Your program must match the spelling, grammar, and formatting of the Example Output below exactly. The test cases will reject submissions that do not.

Milestone 2

Milestone 2 will expand upon the basic program built in Milestone 1 to include a menu for repeatedly inserting and removing indels. You will also write a function to suggest an indel position for maximizing matches. Your program should be programmed to:

1. Prompt the user to input two DNA sequence strings, as in Milestone 1. Pad the shorter string with indels.

2. Print both sequences, as in Milestone 1.

3. Print a menu to the screen (see Example Output).

4. Read the user's menu choice as input. Validate this input as being a valid menu option, and repeatedly ask for a menu option until it is valid.

5. Execute the appropriate menu option depending on the user's choice:

(a) Insert an indel:

i. Ask the user to select Sequence 1 or Sequence 2. Read their integer input and validate it as being the value 1 or 2.

Things to do:
A) Please answer these questions from the Milestone 2 instructions:
(i) What three aspects of the Example Output must the program match exactly?
(ii) What menu does Milestone 2 add to the program from Milestone 1?
(iii) When inserting an indel, which two values are accepted for the sequence choice?
B) Write the next part of the Milestone 2 instructions, continuing from the last step shown.
The material that comes next is unrelated to the Milestone 2 instructions.

(Dataset excerpts)
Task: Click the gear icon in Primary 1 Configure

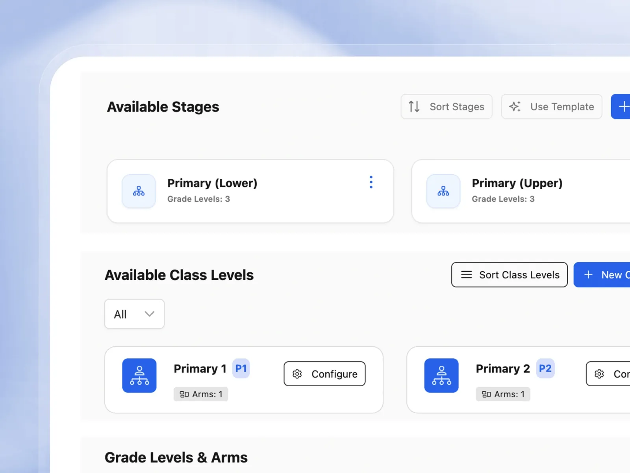Action: 297,374
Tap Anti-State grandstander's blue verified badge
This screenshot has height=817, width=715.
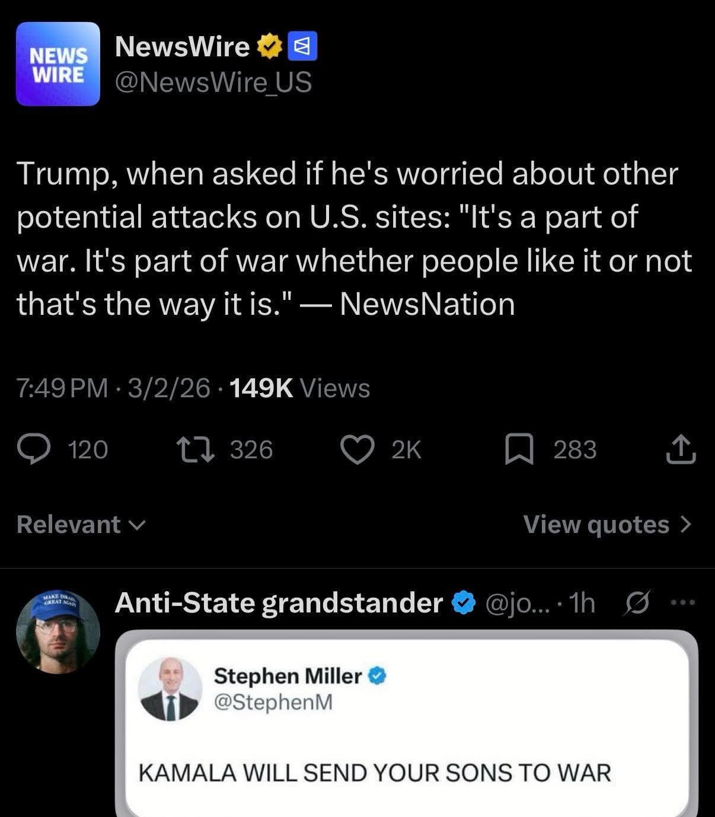point(463,604)
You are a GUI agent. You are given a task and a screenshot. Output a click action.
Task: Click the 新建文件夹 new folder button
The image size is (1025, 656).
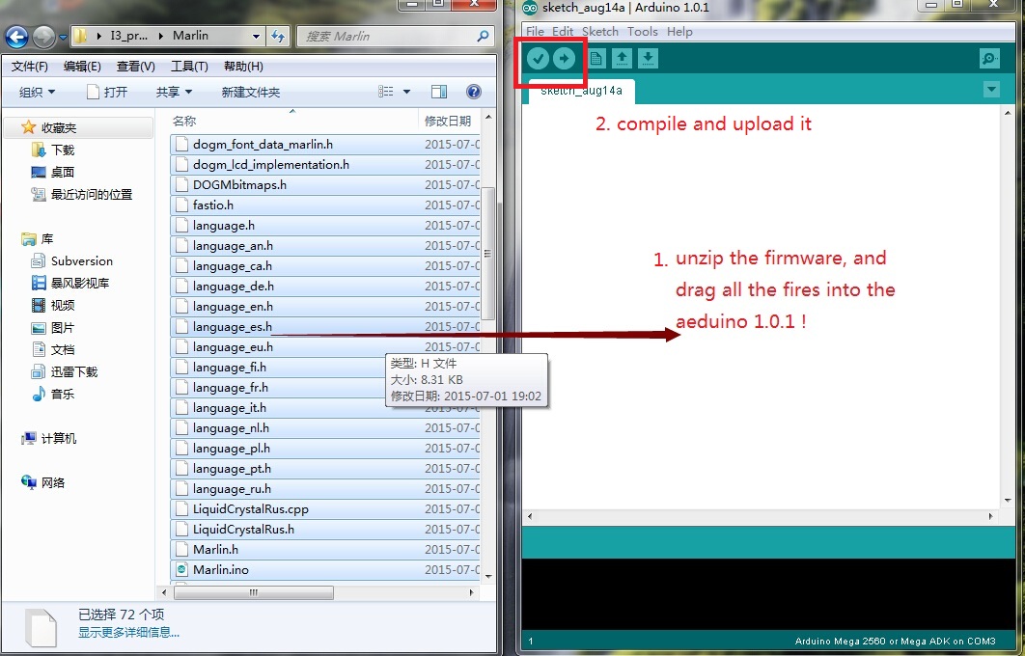(250, 92)
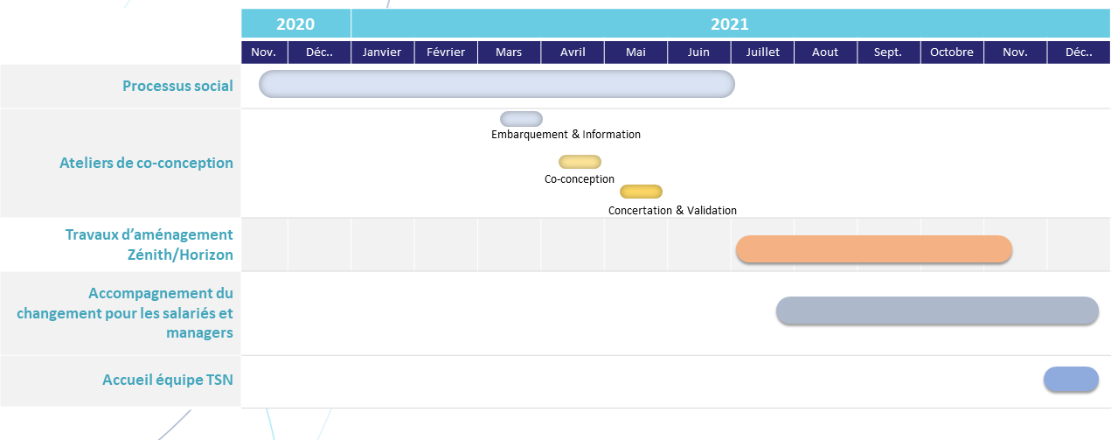Image resolution: width=1118 pixels, height=440 pixels.
Task: Click the yellow Co-conception bar
Action: click(580, 162)
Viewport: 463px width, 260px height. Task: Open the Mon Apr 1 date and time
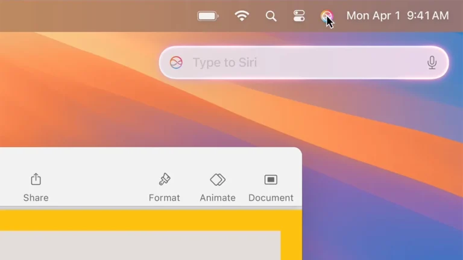tap(397, 16)
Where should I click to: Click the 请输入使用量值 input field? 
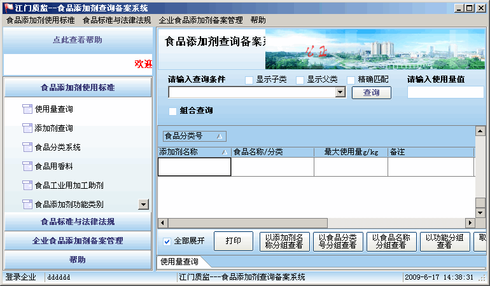tap(445, 93)
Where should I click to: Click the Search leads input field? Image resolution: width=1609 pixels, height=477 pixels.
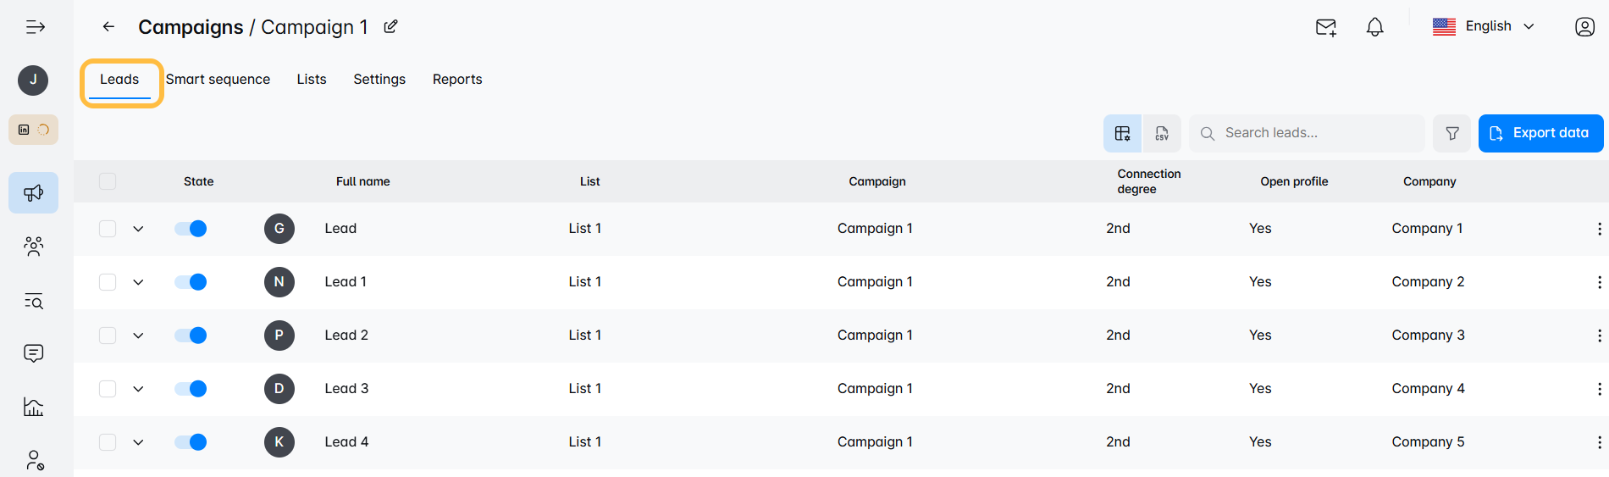pos(1307,133)
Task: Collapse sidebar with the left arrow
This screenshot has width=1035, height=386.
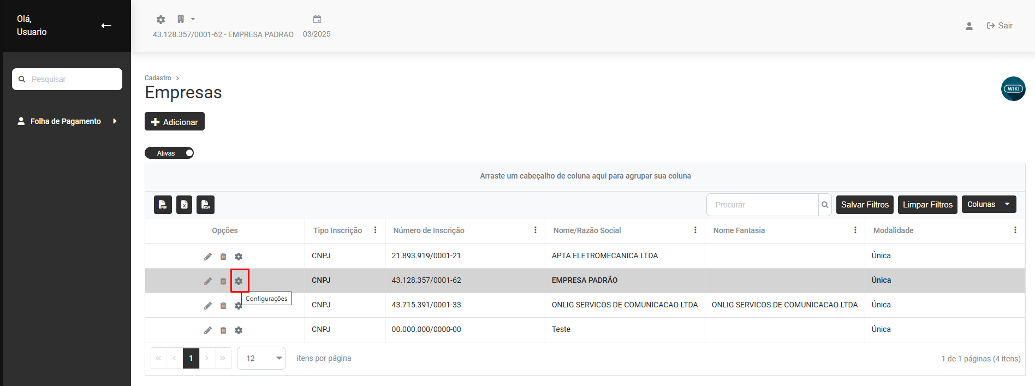Action: (x=106, y=26)
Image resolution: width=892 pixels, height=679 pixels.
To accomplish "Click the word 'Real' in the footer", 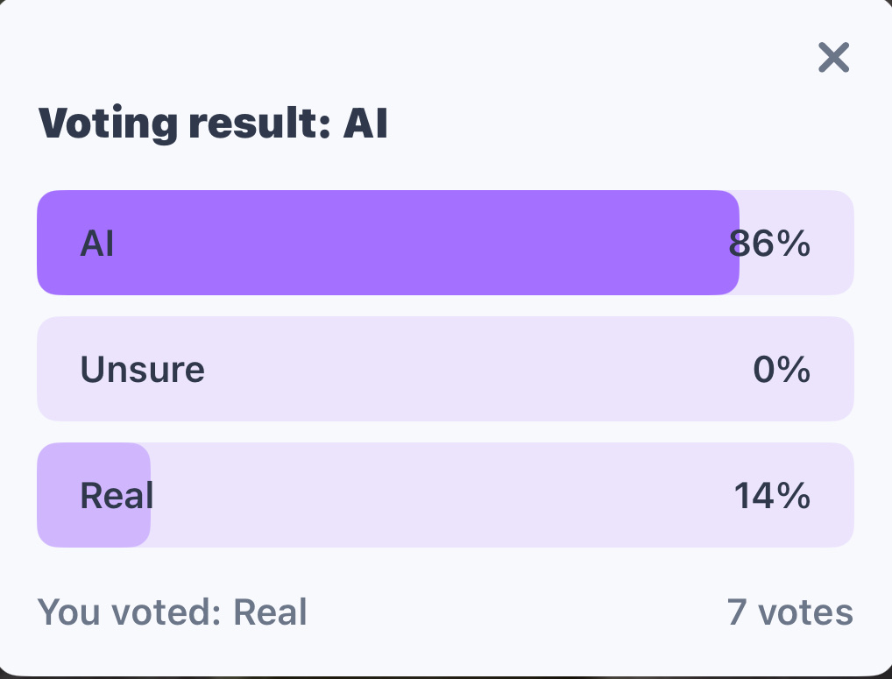I will point(270,612).
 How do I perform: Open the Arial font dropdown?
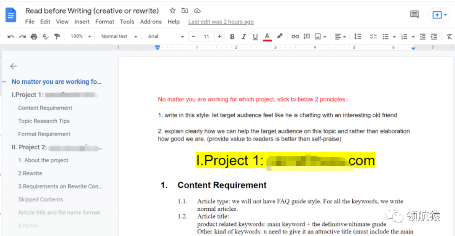[166, 37]
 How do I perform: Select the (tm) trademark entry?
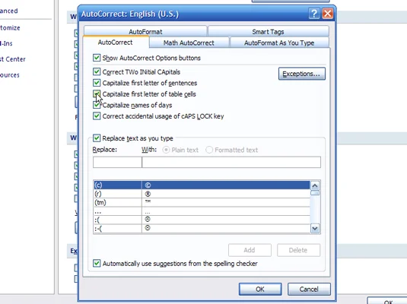[x=202, y=202]
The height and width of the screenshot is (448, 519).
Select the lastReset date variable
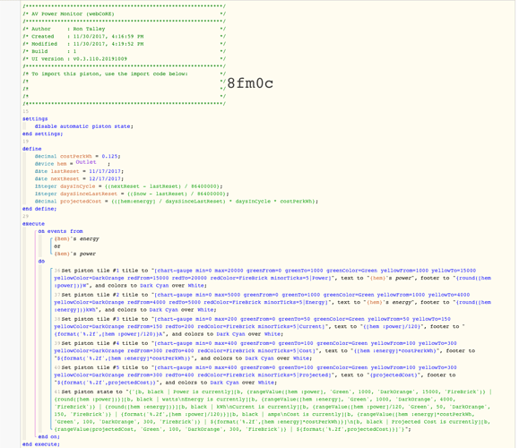pyautogui.click(x=79, y=171)
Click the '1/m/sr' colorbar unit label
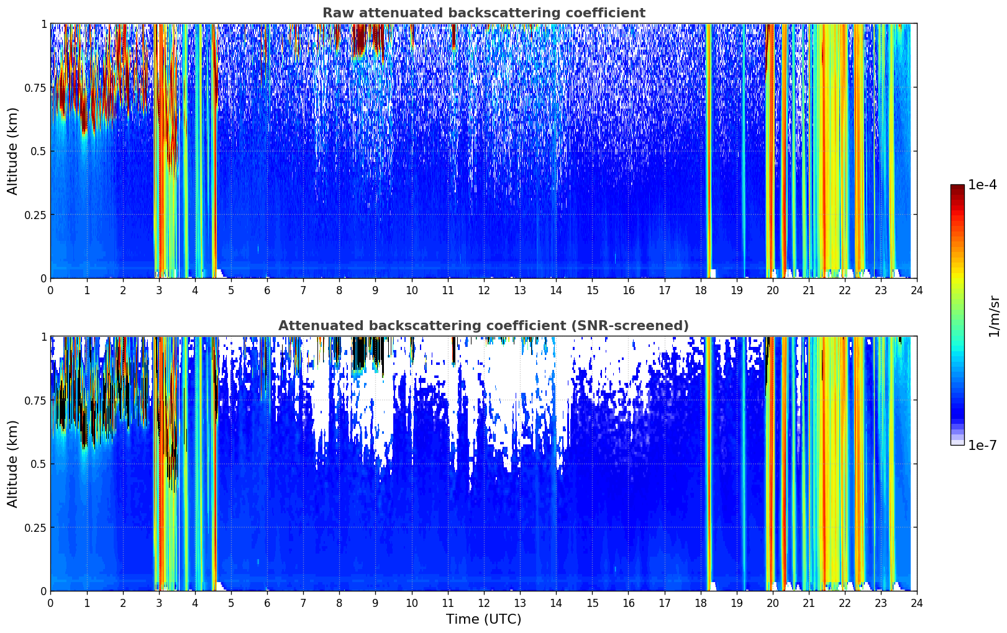Viewport: 1007px width, 633px height. [x=994, y=317]
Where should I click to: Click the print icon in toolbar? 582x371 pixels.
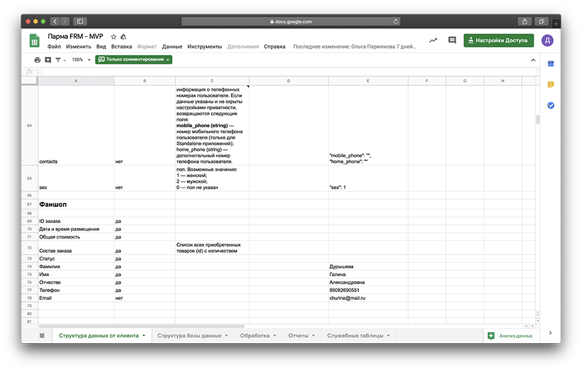pos(38,59)
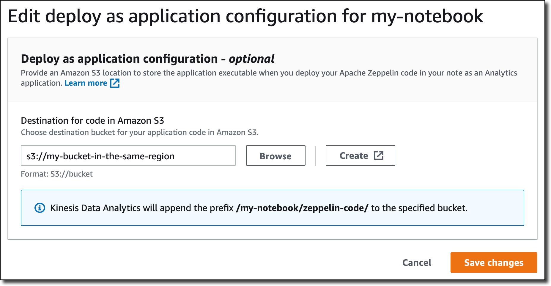Focus the S3 bucket destination input field
Screen dimensions: 551x286
point(128,155)
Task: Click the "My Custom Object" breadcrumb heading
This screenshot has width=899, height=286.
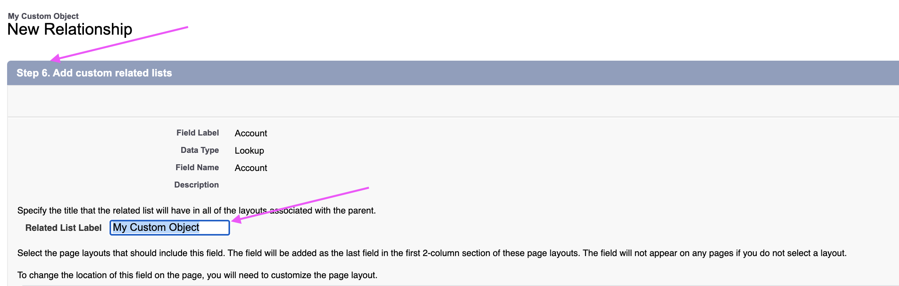Action: pos(43,16)
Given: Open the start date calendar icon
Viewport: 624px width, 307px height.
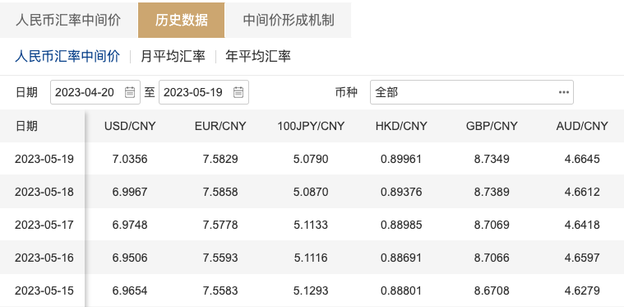Looking at the screenshot, I should pos(130,92).
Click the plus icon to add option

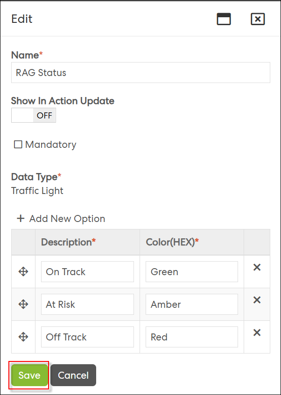(x=21, y=218)
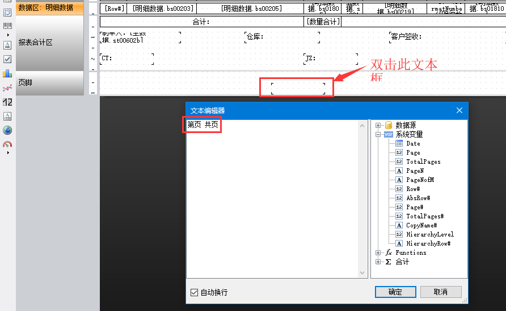The image size is (506, 311).
Task: Expand the 合计 tree node
Action: tap(378, 262)
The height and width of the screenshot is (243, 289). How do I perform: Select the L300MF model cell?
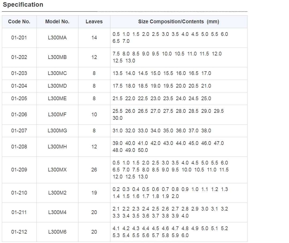(x=57, y=115)
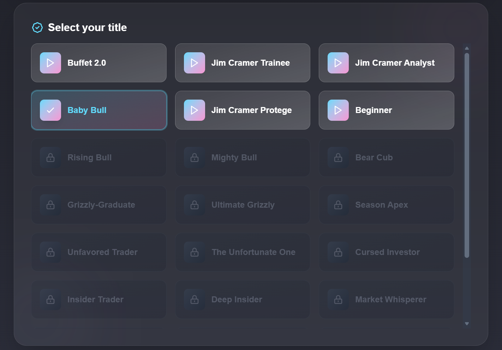Click the play icon beside Jim Cramer Protege
Screen dimensions: 502x350
(194, 110)
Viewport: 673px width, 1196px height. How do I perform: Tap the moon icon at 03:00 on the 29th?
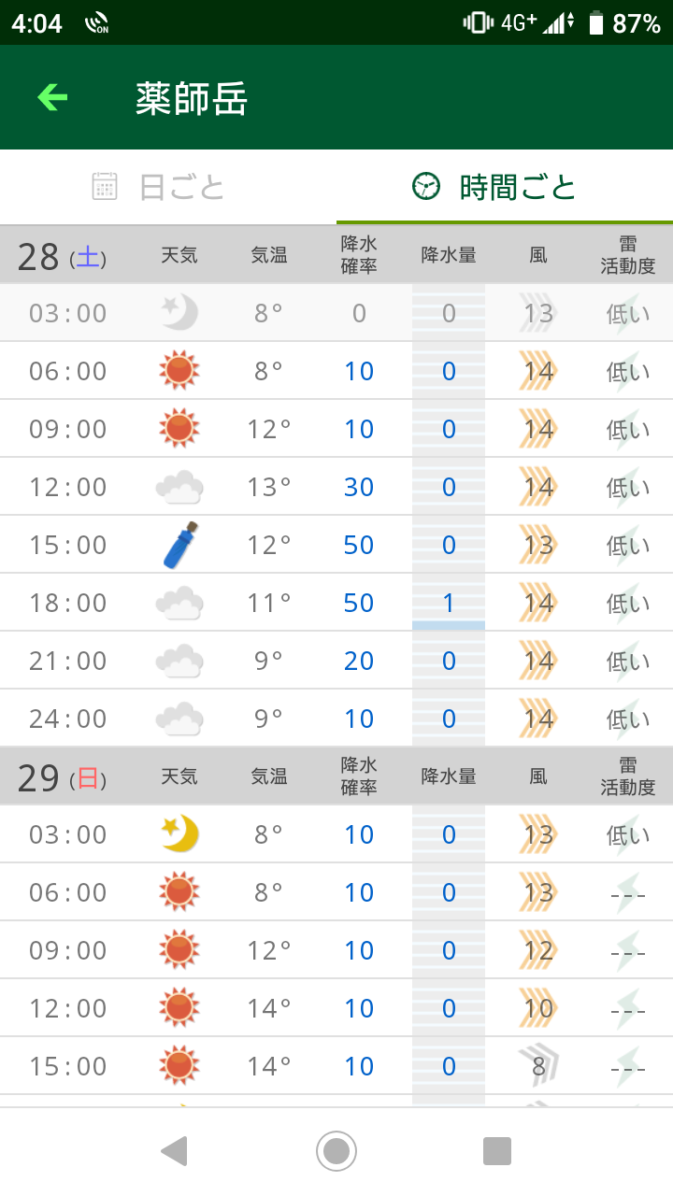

Solved problems:
A)
(i) Spelling, grammar, and formatting.
(ii) A menu for repeatedly inserting and removing indels.
(iii) 1 or 2.

B)
ii. Ask the user to input a position within their selected sequence. Read their integer input and validate it as being between 1 and the length of the selected sequence plus one inclusive.

iii. Insert an indel into the sequence using insert_indel. The returned value replaces the original sequence string from now on.

(b) Remove an indel:

i. Ask the user to select Sequence 1 or Sequence 2. Read their integer input and validate it as being the value 1 or 2.

ii. Ask the user to input a position within their selected sequence. Read their integer input and validate that it is both between 1 and the length of the sequence inclusive, and the character at that position is actually an indel.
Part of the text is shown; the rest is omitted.